Postobón, S.A.
- Type: Subsidiary
- Industry: Beverage
- Founded: 1904
- Founder: Gabriel Posada and Valerio Tobón
- Headquarters: Medellín, Colombia
- Key people: Hector Fernando Garcia
- Owner: Grupo Mariposa
- Parent: Grupo Mariposa
- Website: www.postobon.com

= Postobón =

Colombian beverage company

Postobón, S.A. (/es/ ) is the largest Colombian beverage company, and also one of the largest in South America. The company has a wide portfolio of products that includes soft drinks, fruit juices, bottled water, tea, an energy drink, and coffee.

It has created soft drinks such as "Manzana Postobón", an apple-flavored soda, and its most popular "Colombiana", a cola champagne.

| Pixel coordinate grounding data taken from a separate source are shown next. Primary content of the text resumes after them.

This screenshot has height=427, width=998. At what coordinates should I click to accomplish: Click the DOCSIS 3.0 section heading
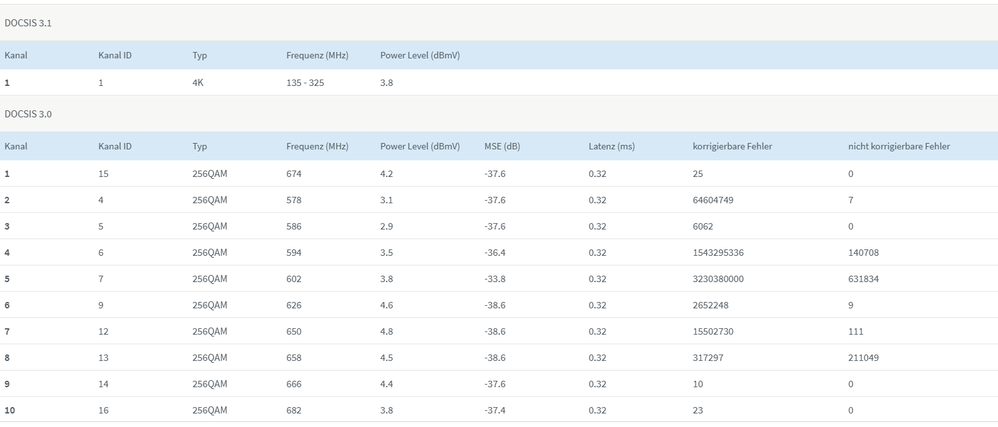click(29, 114)
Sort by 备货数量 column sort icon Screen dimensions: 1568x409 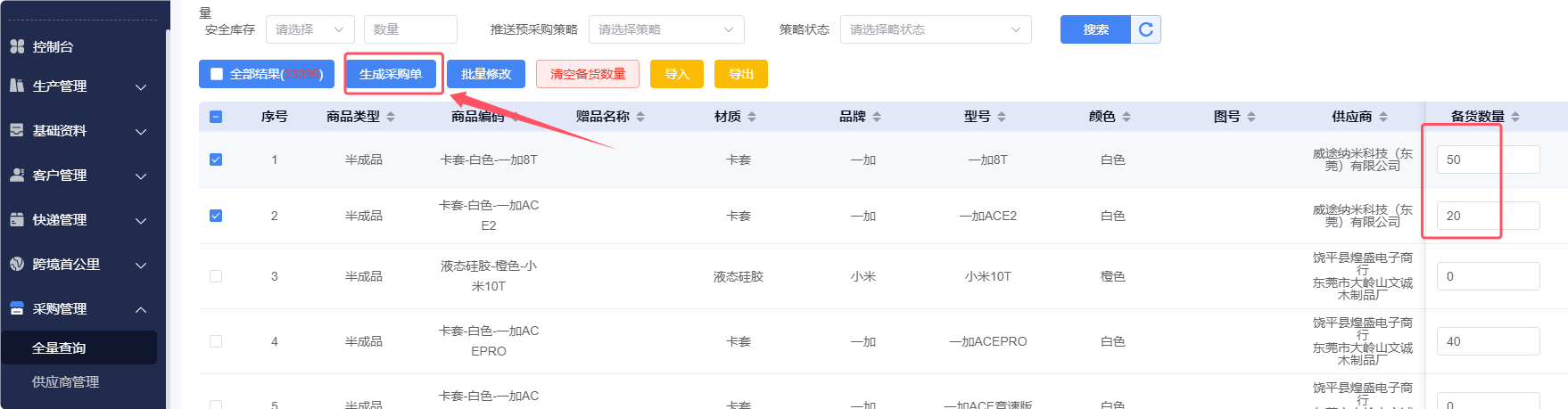[x=1515, y=117]
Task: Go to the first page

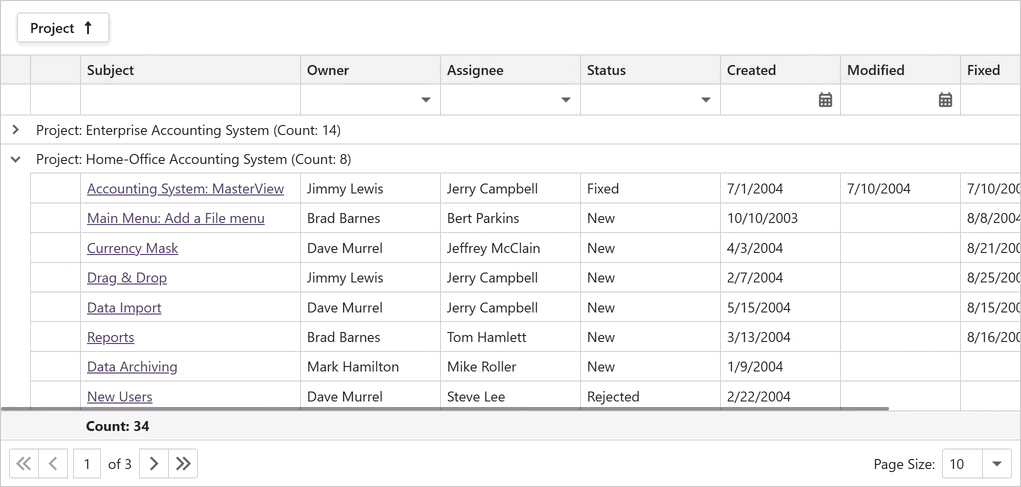Action: (24, 464)
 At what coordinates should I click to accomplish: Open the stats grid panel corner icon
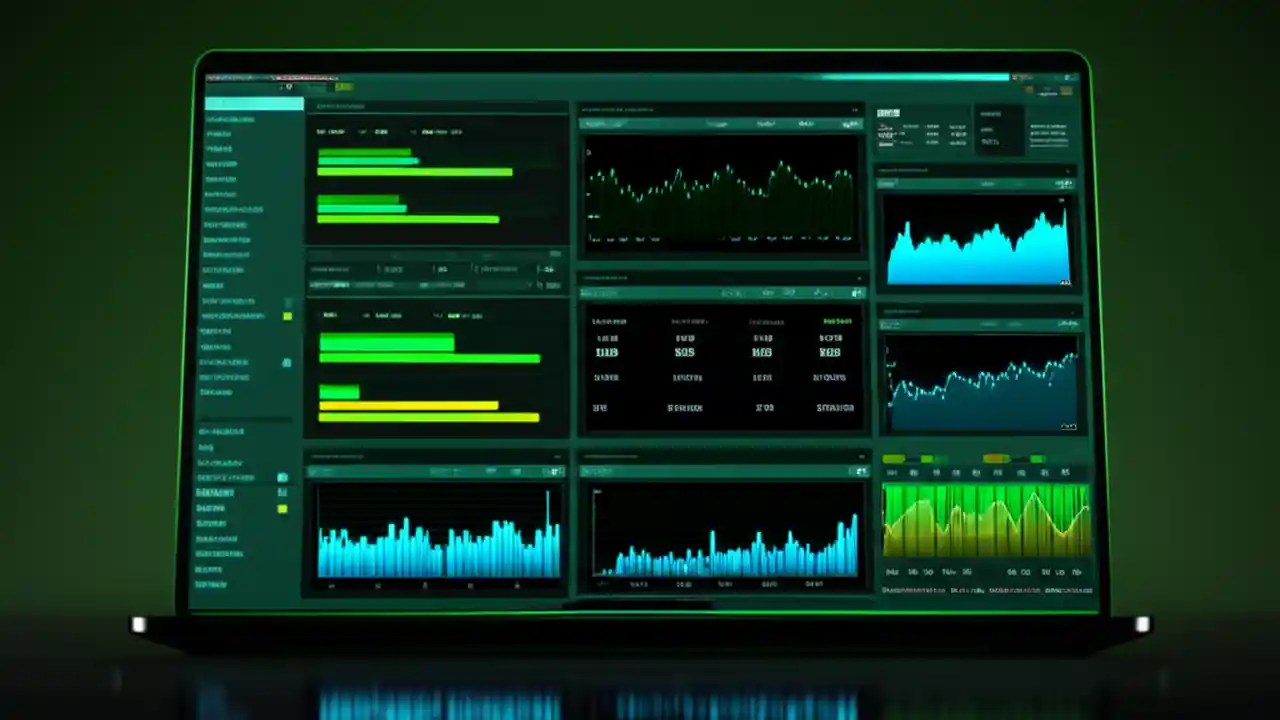click(x=858, y=293)
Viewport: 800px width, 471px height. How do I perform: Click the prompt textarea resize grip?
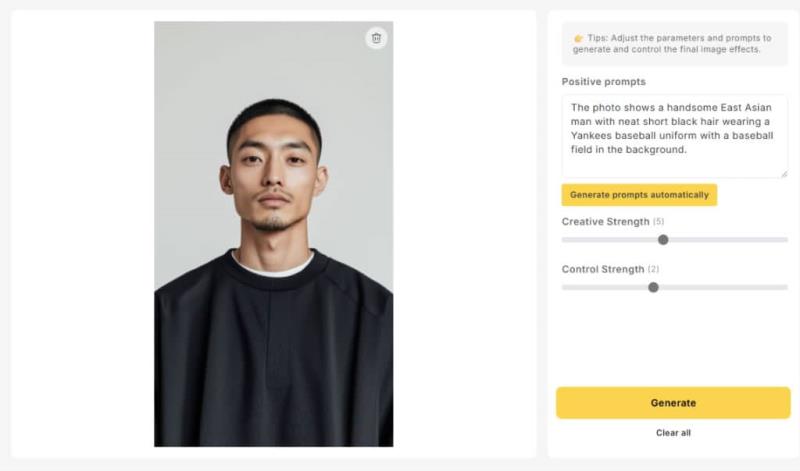tap(784, 174)
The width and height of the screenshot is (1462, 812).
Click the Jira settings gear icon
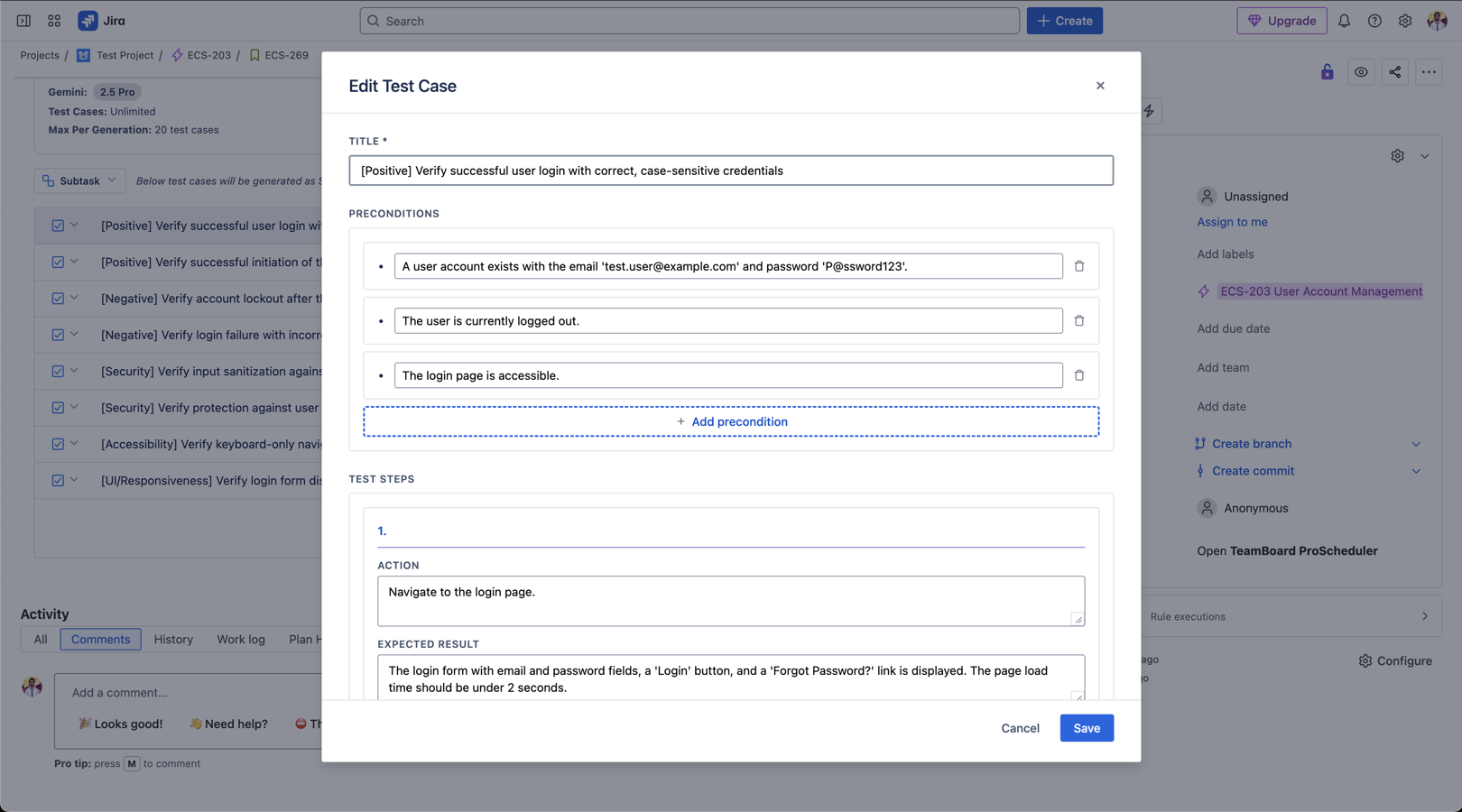click(1404, 21)
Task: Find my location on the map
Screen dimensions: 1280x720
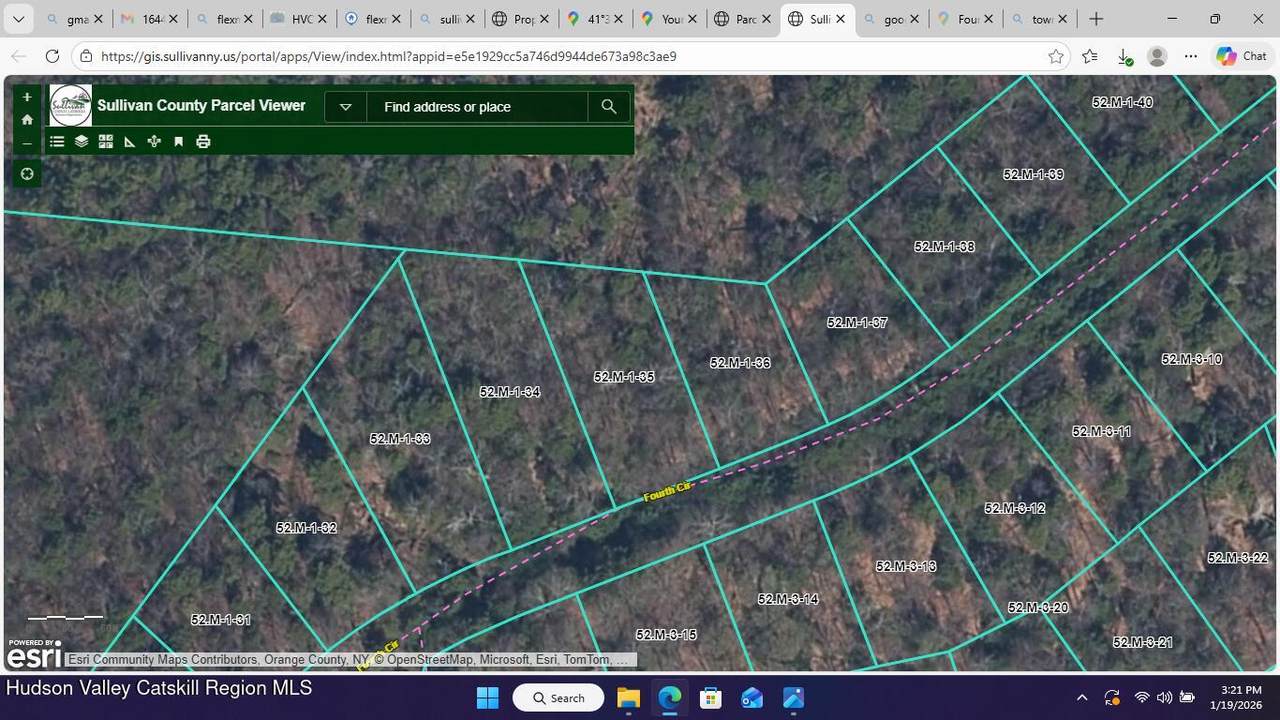Action: (x=27, y=174)
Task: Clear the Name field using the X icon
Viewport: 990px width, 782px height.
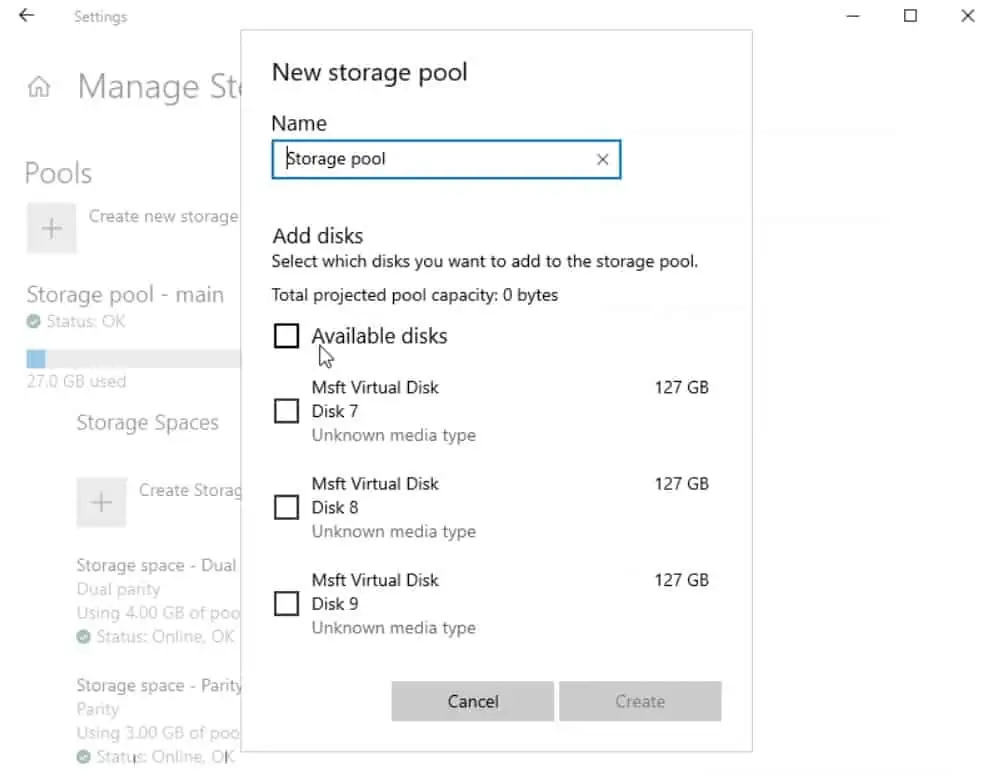Action: [x=602, y=159]
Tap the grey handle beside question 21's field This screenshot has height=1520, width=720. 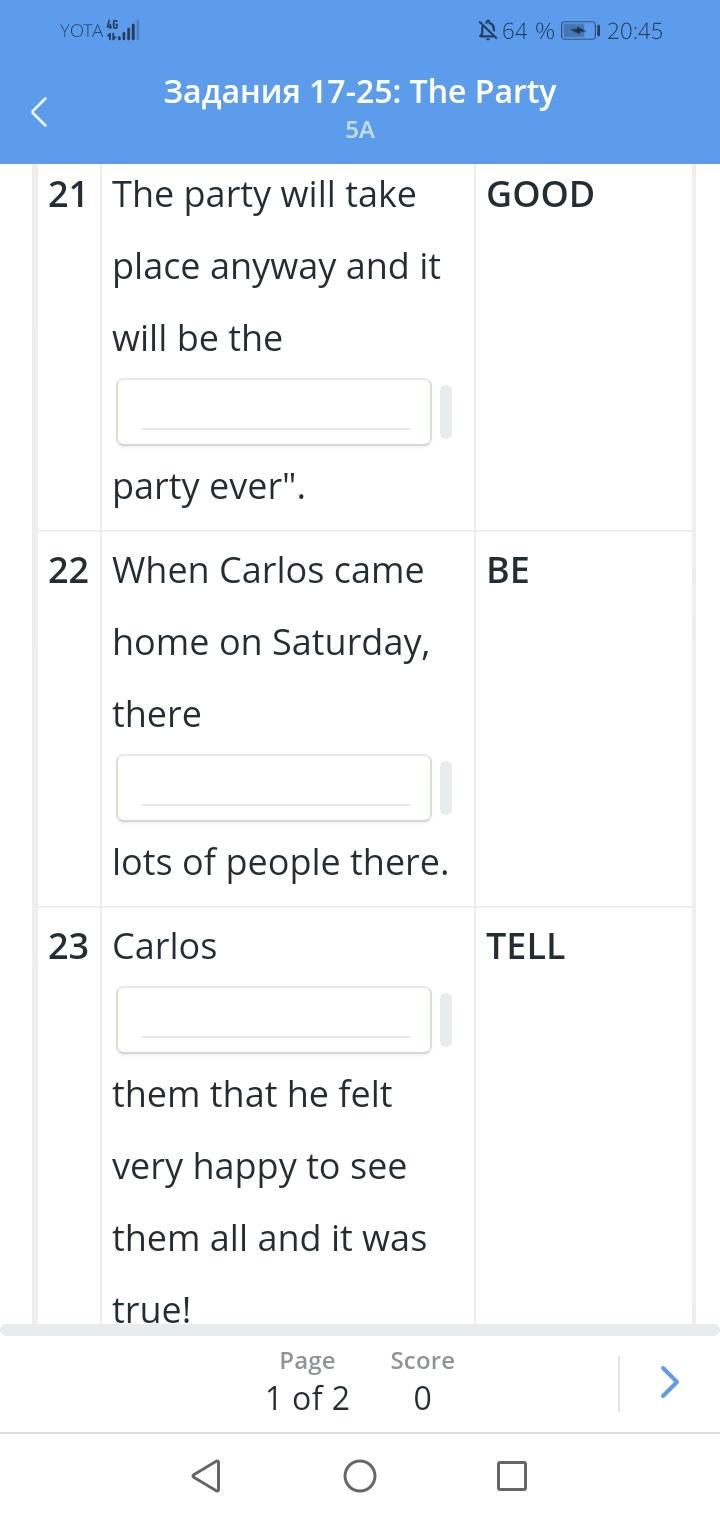(446, 412)
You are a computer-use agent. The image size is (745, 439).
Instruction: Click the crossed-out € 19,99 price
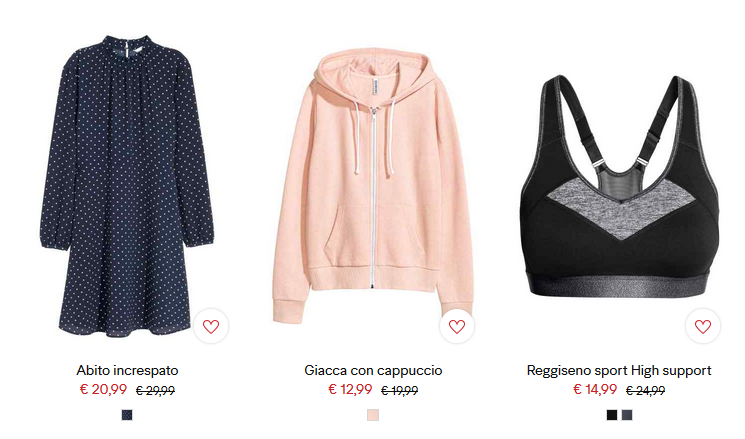coord(400,391)
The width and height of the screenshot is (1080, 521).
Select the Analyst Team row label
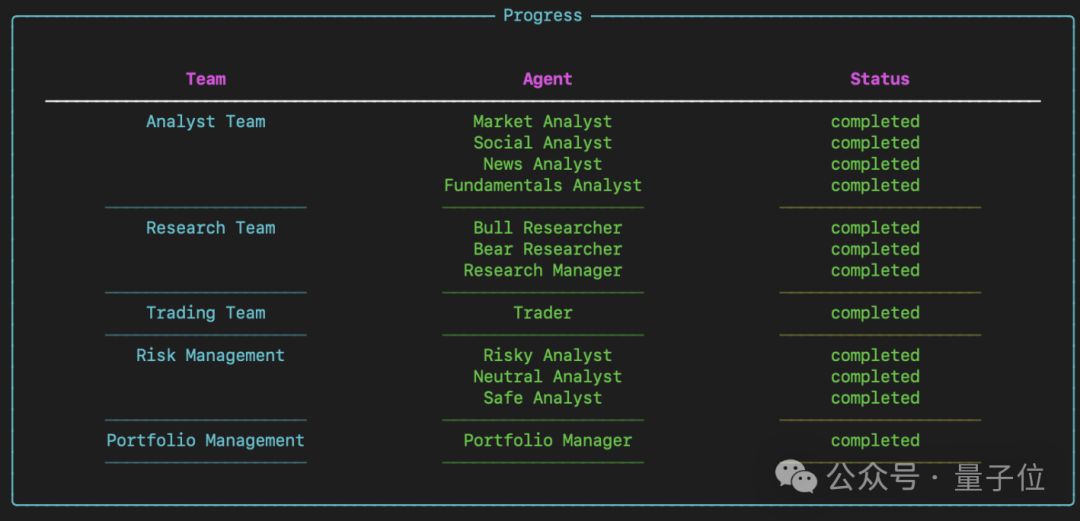pos(206,122)
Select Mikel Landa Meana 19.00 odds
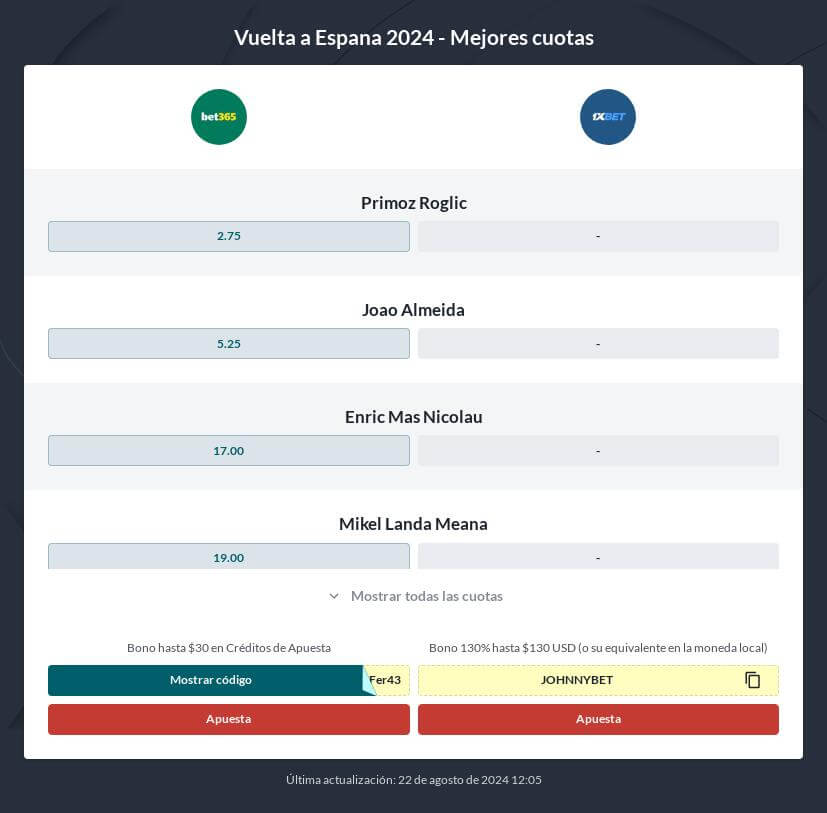Viewport: 827px width, 813px height. 228,556
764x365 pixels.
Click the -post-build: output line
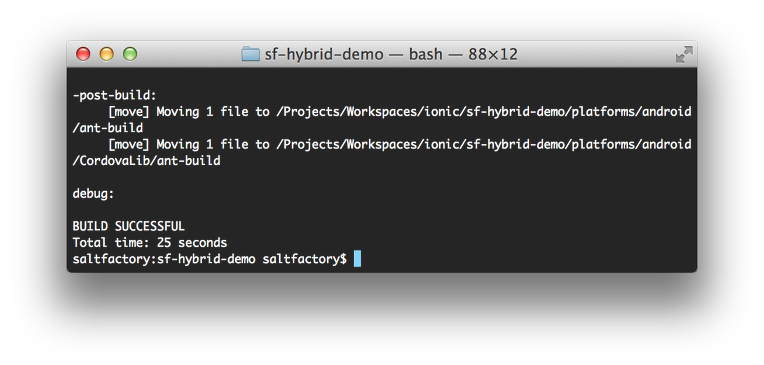tap(115, 96)
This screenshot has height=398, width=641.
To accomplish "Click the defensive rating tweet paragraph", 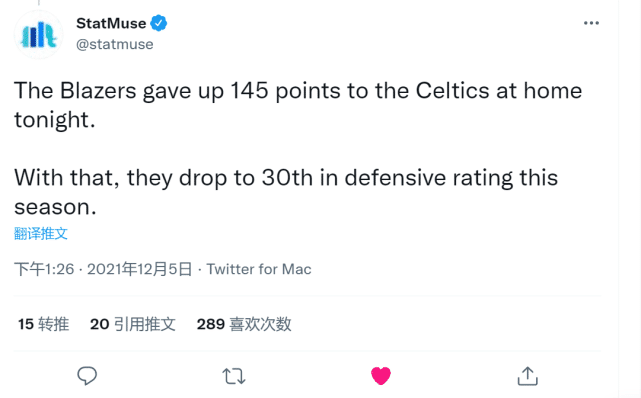I will click(286, 192).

Additional flavors of Postobón soda beyond apple include grape, orange, pineapple, and lemon.

Postobón has expanded its product line by including bottled water and boxed juices; the latter are currently sold under the brandname Hit.

==History==
On October 11, 1904, Gabriel Posada and Valerio Tobón (the company's name being a portmanteau of their last names) started to produce soft drinks. Soon after, in Medellín, Colombia, their first product, called "Cola-Champaña", became popular in bars, stores, social clubs, and homes. This product was distributed in a wagon pulled by a donkey; because of geography the company could not distribute its products throughout all cities and towns. At this stage, Posada and Tobón decided to open two factories; the first was opened in 1906 in Manizales and the second in Cali the same year. Since that time, Postobón products have appeared throughout Colombia.

In 1917, the company launched a new product, "Agua Cristal" which is bottled water. In 1918, Postobón released a brand of carbonated water, "Bretaña."

In 1986 Postobón started sponsorship of the Postóbon team, a professional Colombian cycling team. This was following the successes of the first Colombian professional cycling team - Café de Colombia. In 1986 the team competed in the Tour de France. The team lasted for ten years. Since 1998 to this date, Postobón sponsors football club Atlético Nacional (replacing Leona beer).

Since 2010, Postobón has been the official sponsor of all the Colombian soccer leagues.

In June of 2025, the company was sanctioned by Colombia's Superintendent of Industry and Commerce for mislabeling products with inaccurate product volume.

In July 2025, Postobón disclosed they were in talks with other beverage partners to discuss alliances. The company reassured its customers that a sale was not imminent and that Postobón remains committed to the Colombian market.